I have heard the submissions made on behalf of both the parties. The petitioner is governed by the CCS (CCA) Rules, 1965. Rule 10 of the said Rules deals with suspension. According to Rule 10(1) the authority may place a government servant under suspension (a) where a disciplinary proceeding against him is contemplated or is pending or; (aa) where, in the opinion of the authority the employee has engaged himself in activities prejudicial to the interest of the security of the State or; (b) where a case against him in respect of any criminal offence is under investigation, inquiry or trial.

As per Rule 10(2) a government servant shall be deemed to have been placed under suspension by an order of the appointing authority with effect from the date of his detention, if he is detained in custody, whether on a criminal charge or otherwise, for a period exceeding 48 hours.

Rule 5(a) says that the order of suspension made or deemed to have been made shall continue to remain in force until it is modified or revoked by the competent authority.

Rule 5(c) mentions that an order of suspension made or deemed to have been made may, at any time, be modified or revoked by the authority.

Rule 6 lays down that an order of suspension made or deemed to have been made shall be reviewed by the competent authority, to modify or revoke the suspension, before expiry of 90 days on the recommendation of the Review Committee, constituted for the purpose and pass order either extending or revoking the suspension. Subsequent reviews shall be made before expiry of the extended period of suspension. Extension of suspension shall not be for a period exceeding 180 days at a time.

According to Rule 10(7) an order of suspension made or deemed to have been made under sub Rule 1 or sub Rule 2 shall not be valid after a period of 90 days, unless, it is extended after review, for a further period before the expiry of 90 days.

In conformity with the aforesaid Rules the Suspension Review Committee reviewed the suspension order of the petitioner. The minutes of the said Committee reflects that the Committee took into consideration the present position of the case in which the petitioner was arrested. It noted that, the case has been adjudicated by the adjudicating authority being the Additional Commissioner of Customs (Port) and vide an adjudicating order dated 3rd April, 2019 the goods have been confiscated and a penalty of Rs. 5,00,000/-(five lac) has been imposed upon the petitioner.

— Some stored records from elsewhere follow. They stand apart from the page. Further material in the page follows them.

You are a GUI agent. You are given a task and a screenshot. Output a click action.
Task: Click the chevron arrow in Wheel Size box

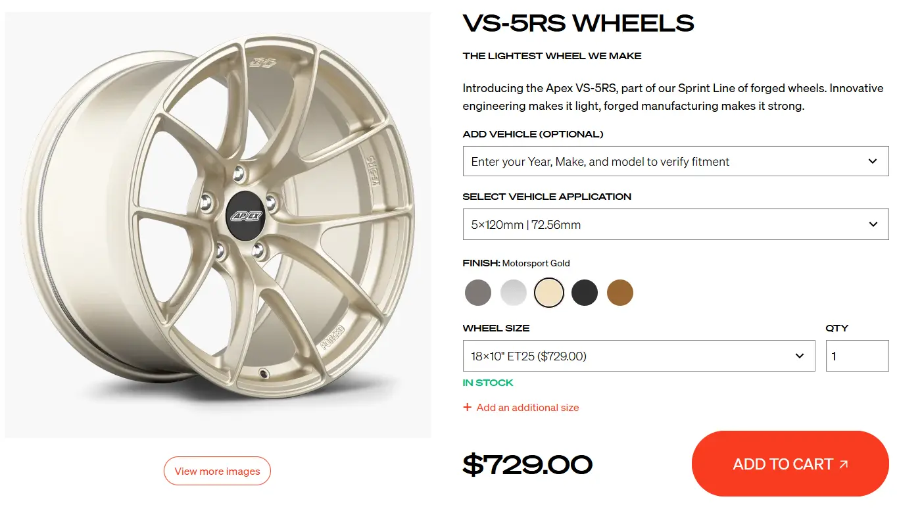pos(800,356)
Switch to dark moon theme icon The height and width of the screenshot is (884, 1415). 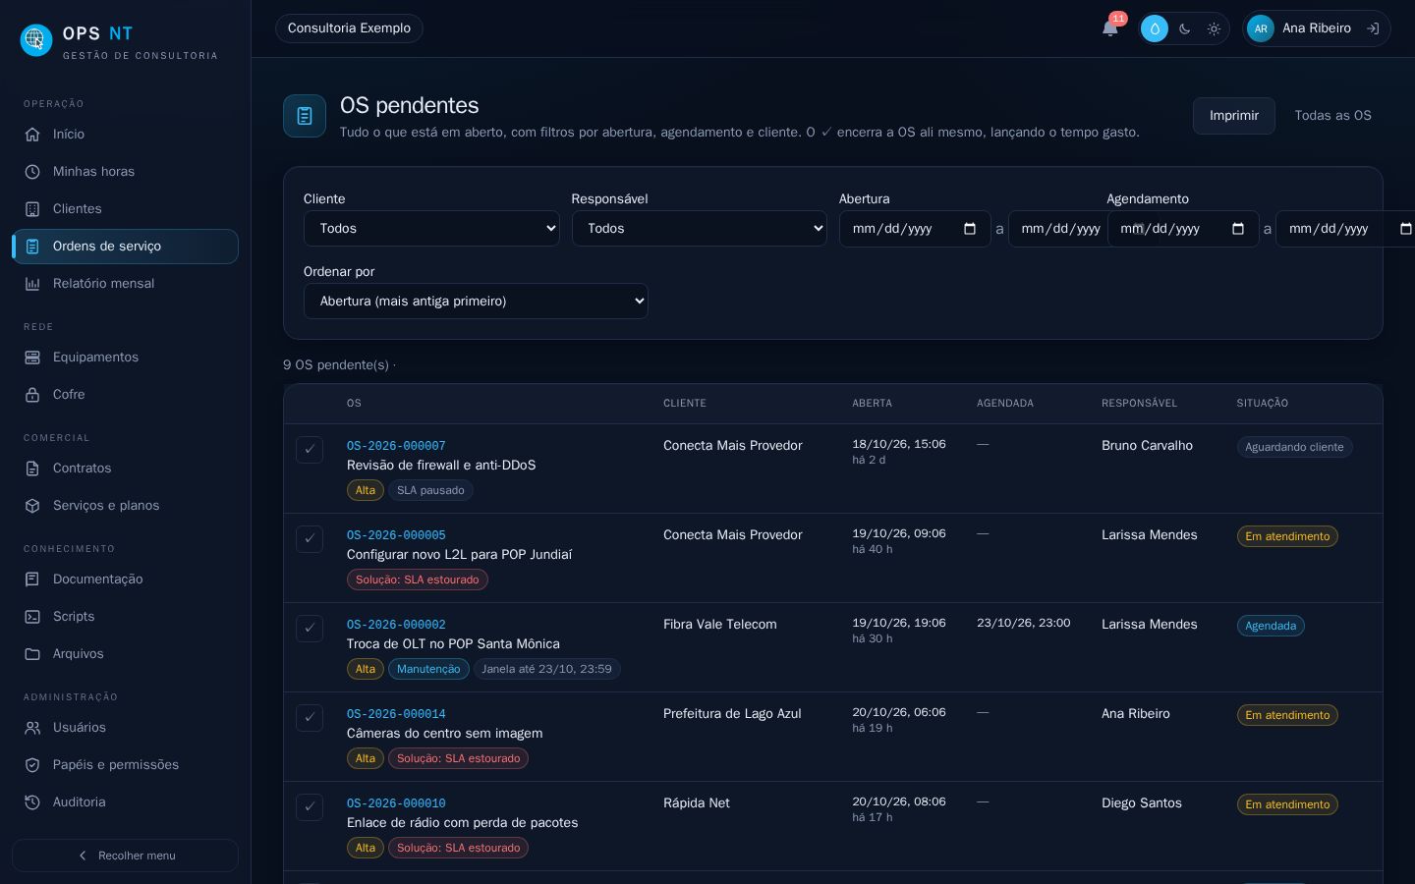pyautogui.click(x=1185, y=28)
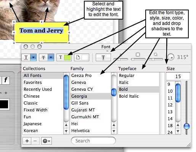The height and width of the screenshot is (152, 196).
Task: Toggle the text shadow T button
Action: [103, 57]
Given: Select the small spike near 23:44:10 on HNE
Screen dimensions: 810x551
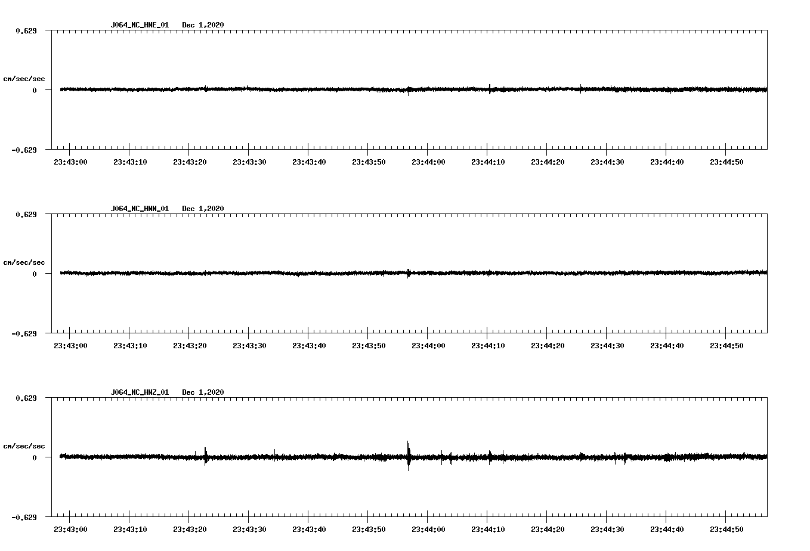Looking at the screenshot, I should [490, 89].
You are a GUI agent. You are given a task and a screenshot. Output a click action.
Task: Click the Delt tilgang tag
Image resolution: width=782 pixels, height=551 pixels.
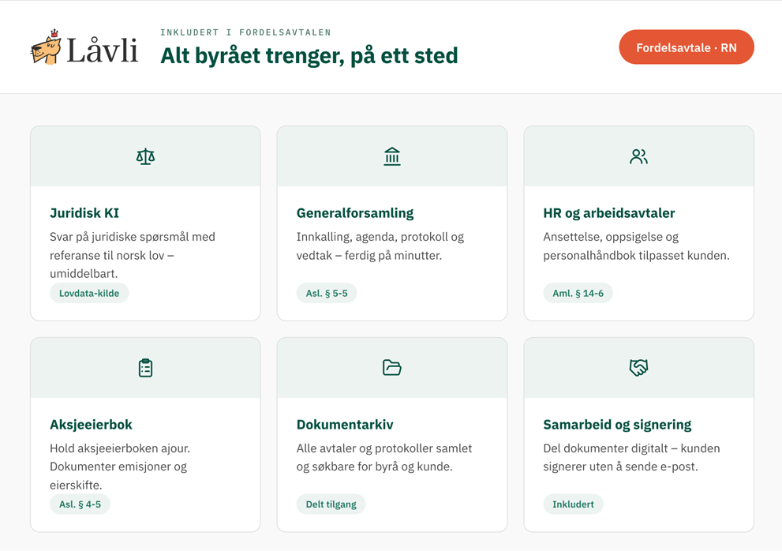coord(331,504)
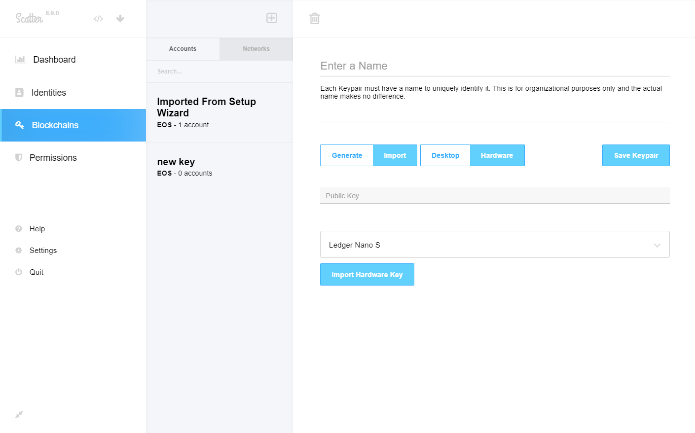
Task: Switch key mode to Generate
Action: [347, 155]
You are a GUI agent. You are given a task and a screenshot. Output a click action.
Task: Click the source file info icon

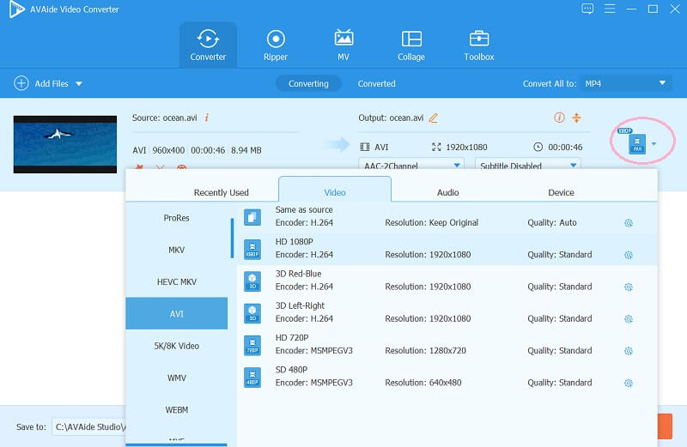tap(207, 118)
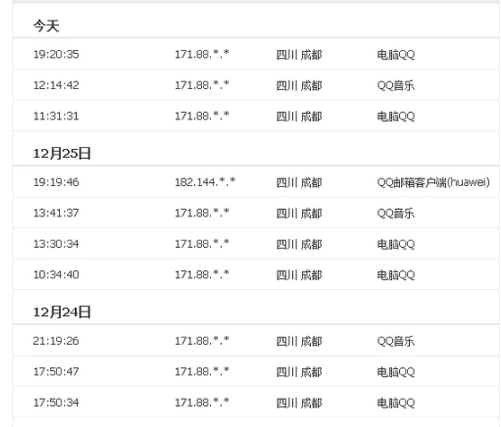501x427 pixels.
Task: Select the 21:19:26 QQ音乐 login row
Action: [x=256, y=341]
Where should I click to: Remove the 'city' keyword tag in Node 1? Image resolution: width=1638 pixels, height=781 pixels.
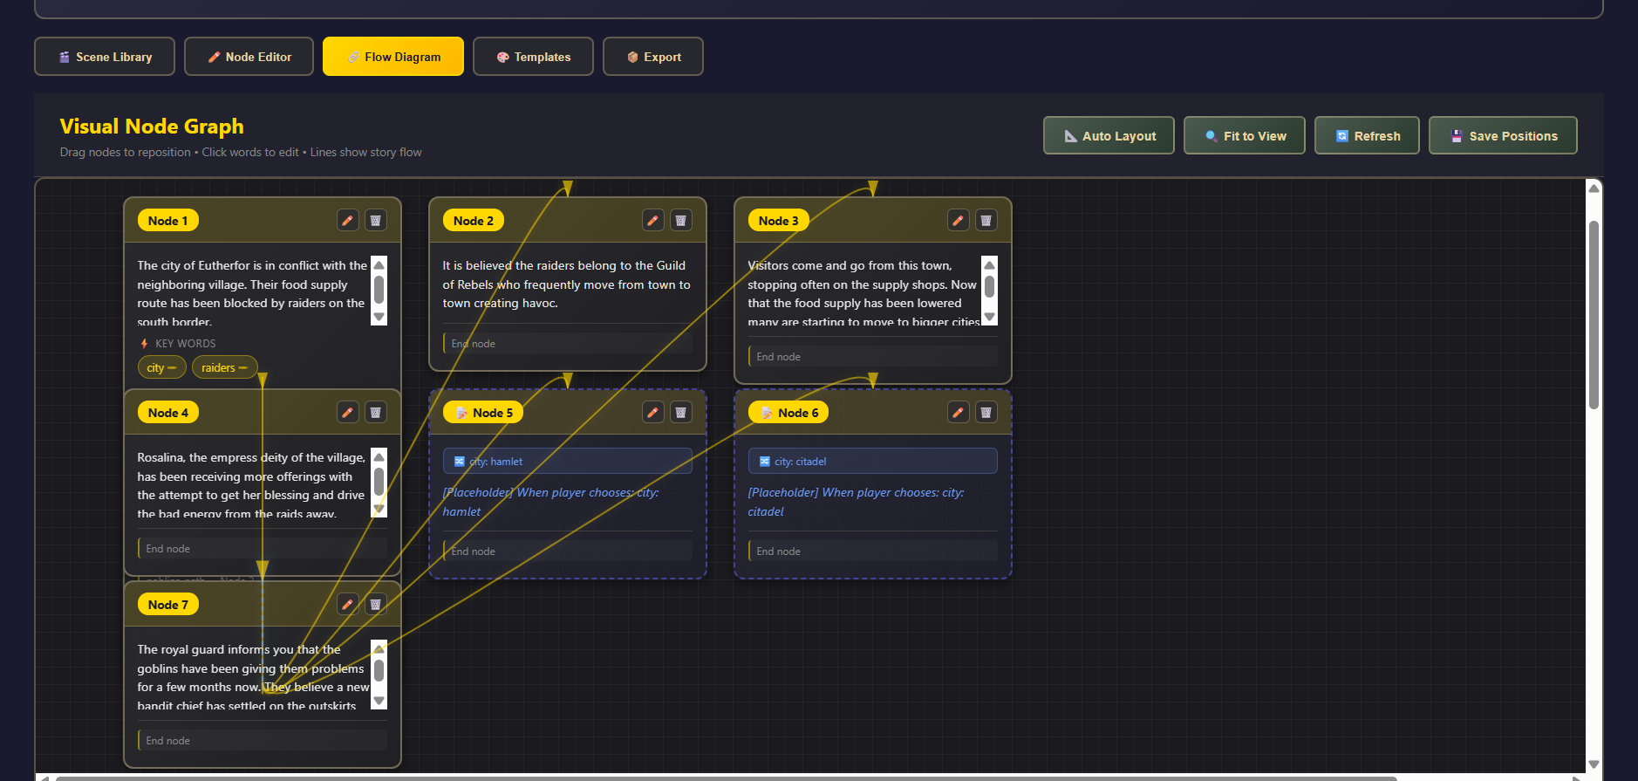173,368
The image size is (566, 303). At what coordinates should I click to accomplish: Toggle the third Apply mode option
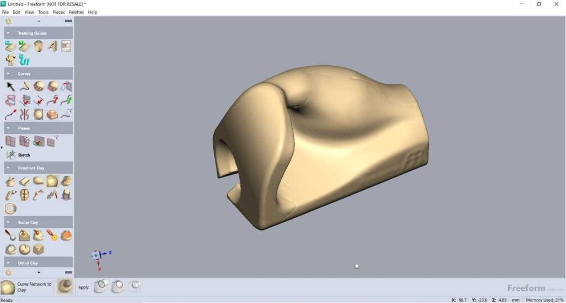(x=134, y=287)
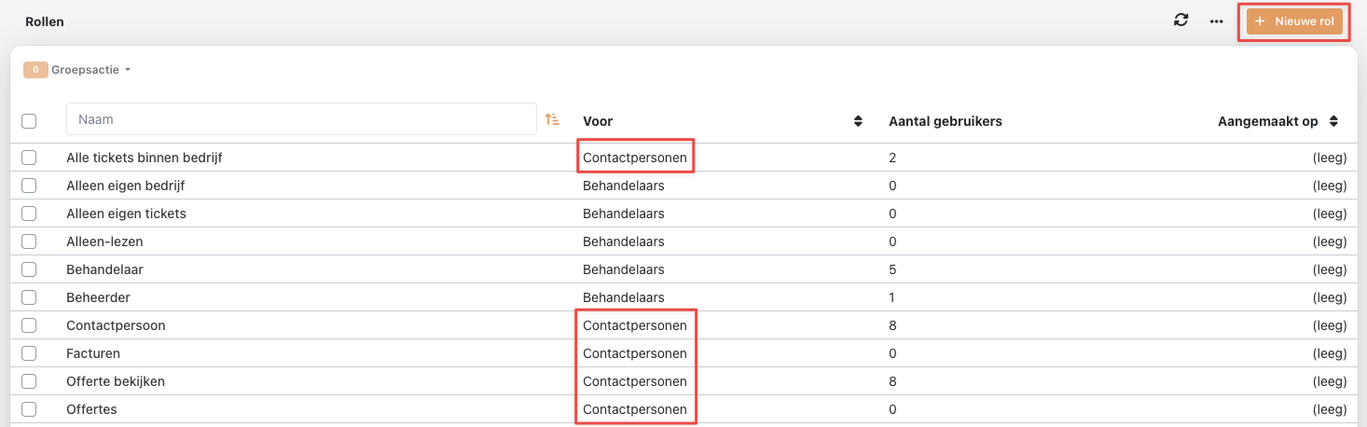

Keeping in view the gravity of the offence and involvement of moral turpitude, the members of the Committee were of the view, that apart from continuation of the order of suspension, the disciplinary authority may take proper departmental action against the petitioner on the basis of the report and the order of the adjudicating authority of the Directorate of Revenue Intelligence in terms of Rule 19 of CCS(CCA) Rules, 1965. The suspension of the petitioner has been extended for a further period of 180 days with effect from 2nd July, 2019 to 28th December, 2019.

The provision for suspension entitles the employer to place an employee under suspension where a case against him in respect of any criminal offence is under investigation, inquiry or trial. Admittedly, a criminal case against the petitioner is pending consideration before an appropriate forum. At the same time the employer is contemplating initiating departmental proceeding against him.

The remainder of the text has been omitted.